In the real world, bookshelf capacity has never been a particular concern given CPL’s anemic collection.

As an engineer, I’ve gotta say that the “sinking library” story kills me every time (although usually it’s the architect who’s given the dubious credit of not anticipating book weights). If you’re designing a library, you’re going to take into account the weight of books, storage, etc. It’s just part of the job. To not do so would be so basic an error that it just strikes me as nearly impossible - like an architect “forgetting” to put windows in a building, or a truck driver “forgetting” how to drive. Slightly off topic, but the story makes me laugh every time I see it repeated.

The Palace of Parliament in bucharest is around 300,00 m2 (3.5 million sq ft.), I know that thanks to Top Gear.

I can’t find the square footage but the Air Logistics Center on Tinker AFB in Oklahoma City is pretty big.

The headquarters of the National Security Agency is in the running, certainly. I don’t know its square footage off the top of my head, but it has an unobstructed corridor running from one end of the building to the other, a quarter-mile away. You can stand in the door at one end and see light from the door at the other end.

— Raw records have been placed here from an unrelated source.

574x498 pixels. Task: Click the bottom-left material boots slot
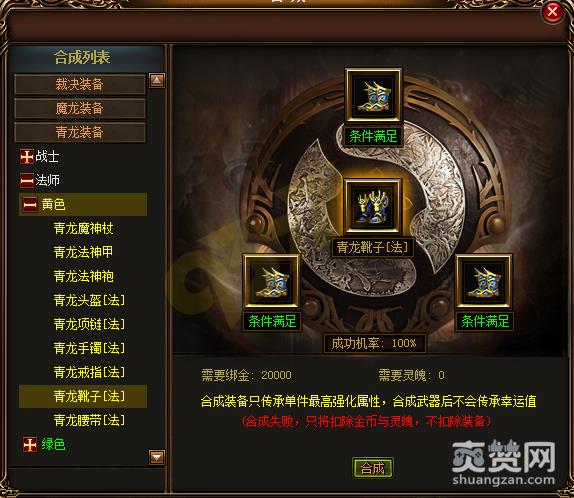click(272, 281)
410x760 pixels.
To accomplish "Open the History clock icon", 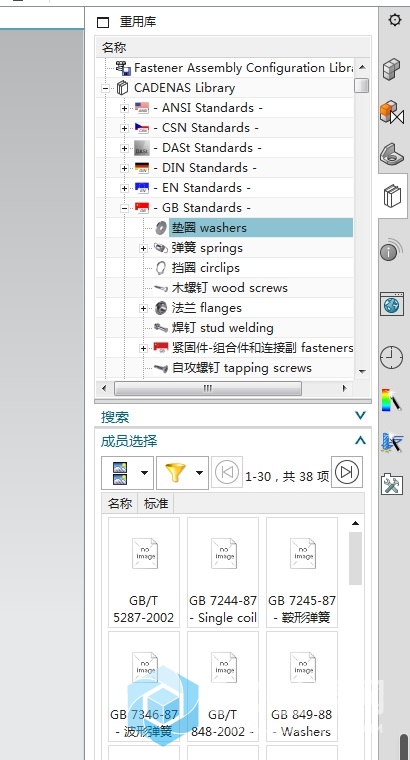I will (x=391, y=358).
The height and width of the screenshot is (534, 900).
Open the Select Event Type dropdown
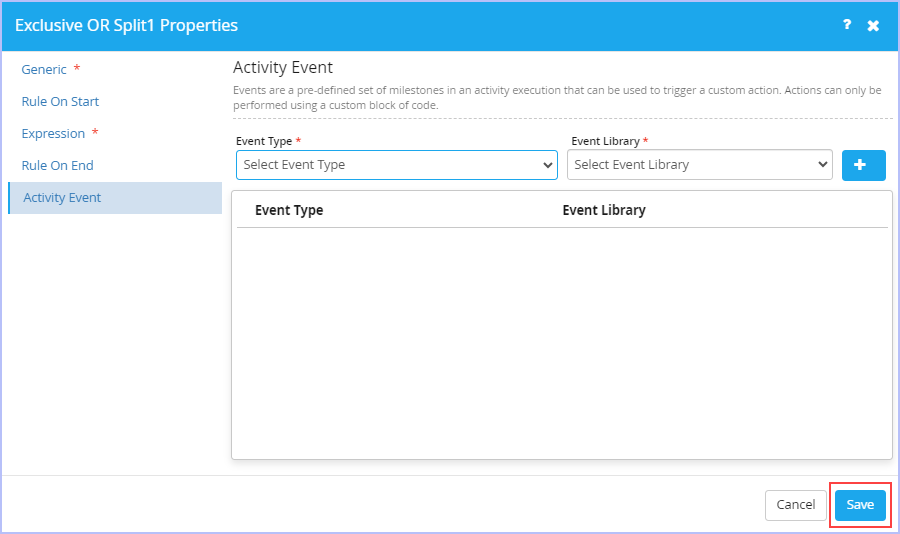click(x=397, y=165)
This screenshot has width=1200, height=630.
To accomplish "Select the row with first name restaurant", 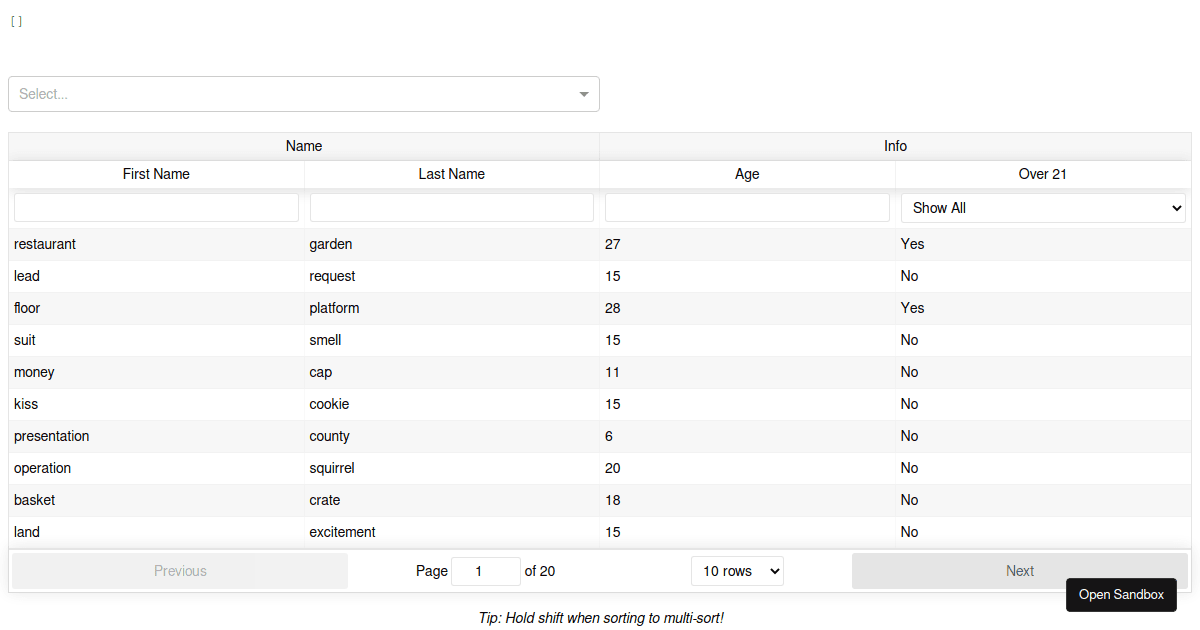I will click(x=300, y=243).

I have been lost in there many times over the years. I had no idea it was the largest.
I was very impressed as some of the straight hallways appear to be over 1/2 a mile long.

Not to resurrect my own zombie, but there’s been a development.

I went on the wonderful Chicago architecture boat tour a few weeks ago, and the docent stated precisely this same factoid (i.e. 3rd-largest low-rise building in the world after the Pentagon and the Kremlin) with regard to Chicago’s Merchandise Mart. What’s the straight dope? Are there dozens of buildings out there that are somehow tied for this honor? Why are so many in Chicago?

Some points:

  1. I’m not sure this qualifies as “low-rise,” since it’s 340 feet tall. In fact, I’m pretty sure it doesn’t, since the most generous definition of “low-rise” that I can find is “under 120 feet.”
  2. It was veritably the largest building in the world at the time of its construction in terms of floor space, at 4 million square feet. The Pentagon, built about 10 years later, has 6.5 million square feet.

Nope. In terms of floor space, the worlds largest building is Dubai International airport, at 12.76 million square feet. According to Wikipedia, the Pentagon ranks #11 and the Kremlin doesn’t even make the list. The inclusion of the latter in the urban legend is puzzling since the Kremlin is actually a complex of almost a dozen different buildings, and even combined they’re not particularly large.

Chicago’s Merchandise Mart is a 25 story building, so I’m not sure that qualifies as “low-rise.” And if you remove the height requirement it’s relative paltry compared to those huge shopping centers in Thailand or the Flower Mart in the Netherlands.